- [EXERCISES]
1. List the username of every participant who posts in the forum thread on the 6-pin PCI-E connector.
2. From the forum thread on the 6-pin PCI-E connector, return the passage starting with "# 6-pin PCI-E" and going on through "plug cut off...", copied word for word.

- [DOCUMENT]
• • • • •
# 6-pin PCI-E connector



## OMGH4X! (Aug 10, 2010)

Hey.. 

Basically, i have this 375w Dell PSU (L375P-00.. i think..) and let's just say at some point it had the 6-pin PCI-E plug cut off...

So here's where i'm at... i have the original connector end, and i have rejoined the wires to each other with a couple of connector blocks; there is three white wires and three black wires..
i joined them back together with the corresponding colors, but does it matter which black wire goes to which other black wire? could i damage the unit if i got them in the wrong order?

PS: sorry if this is in the wrong section lol


----------



## Play3r (Aug 10, 2010)

it wont damage anything until you plug it in to something. just used an molex-pci adapter from a gpu or something.


----------



## JrRacinFan (Aug 10, 2010)

OK your pinout does it go like this:

W-W-W
B-B-B

w=white b=black


----------



## OMGH4X! (Aug 10, 2010)

Would using the molex-6pin adapter be just the same as using the 6pin cable from the PSU?

also, if i got a multimeter, could i in theory confirm my wiring was correct by plugging the psu in and testing each of the 6 wires?



JrRacinFan said:


> OK your pinout does it go like this:
> 
> W-W-W
> B-B-B
> ...



Yea like that lol


----------



## JrRacinFan (Aug 10, 2010)

OMGH4X! said:


> Would using the molex-6pin adapter be just the same as using the 6pin cable from the PSU?
> 
> also, if i got a multimeter, could i in theory confirm my wiring was correct by plugging the psu in and testing each of the 6 wires?



See my post above and confirm. And if you want to the multimeter route:

12v-12v-12v
Grd-Grd-Grd

EDIT:
Yah you will be fine. They are split to help current load on the wiring. Just make sure you use proper heatshrink tubing.


----------



## OMGH4X! (Aug 10, 2010)

i used like two of these..
	

	
	
		
		

		
		
	


	




do you think it will be safe enough?

Also thanks u solved my problem  just needed to know that order of white/black wires didn't matter as long as they were W_W_W
                                          B   B   B          Thanks ! xD


----------



## JrRacinFan (Aug 10, 2010)

Your welcome, also wouldnt go that route to correct it. May lose a little bit of current but odds are nothing really to worry about.


----------



## Laurijan (Aug 10, 2010)

BTW what GFX are you powering with that PSU?


----------



## OMGH4X! (Aug 10, 2010)

Laurijan said:


> BTW what GFX are you powering with that PSU?



Currently nothing because i didn't plug it in yet 

I've used it for both a 7900GS and an HD5770 which seem to work fine (had the 7900 running for years.. the 5770 for about 6 months before i pulled it out to put in another rig)

Was being used in a Dimension 9200 (Cpu E6400, 2x WD 7200rpm 250gb HDD's, other stuff..)


----------
• • • • •
- [DATA SEGMENT]
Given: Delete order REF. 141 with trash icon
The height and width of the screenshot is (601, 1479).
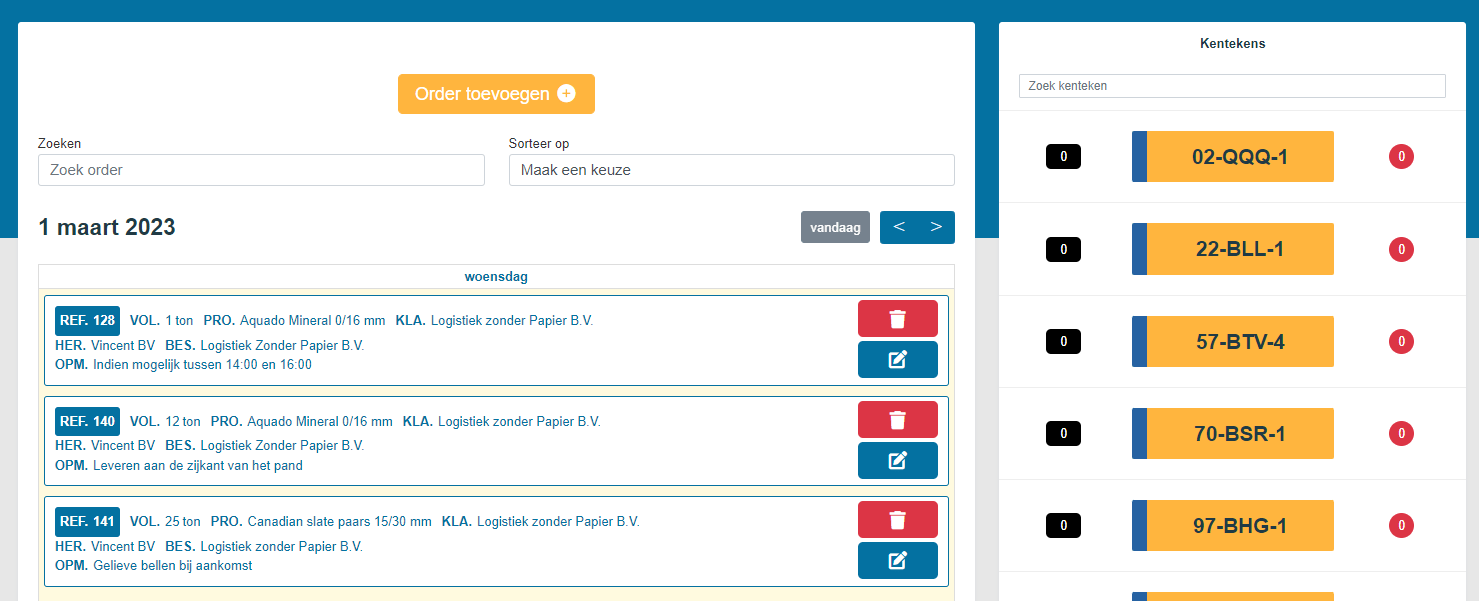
• • • • •
- [EXPECTED RESULTS]
1. OMGH4X!, Play3r, JrRacinFan, Laurijan

2.
# 6-pin PCI-E connector



## OMGH4X! (Aug 10, 2010)

Hey.. 

Basically, i have this 375w Dell PSU (L375P-00.. i think..) and let's just say at some point it had the 6-pin PCI-E plug cut off...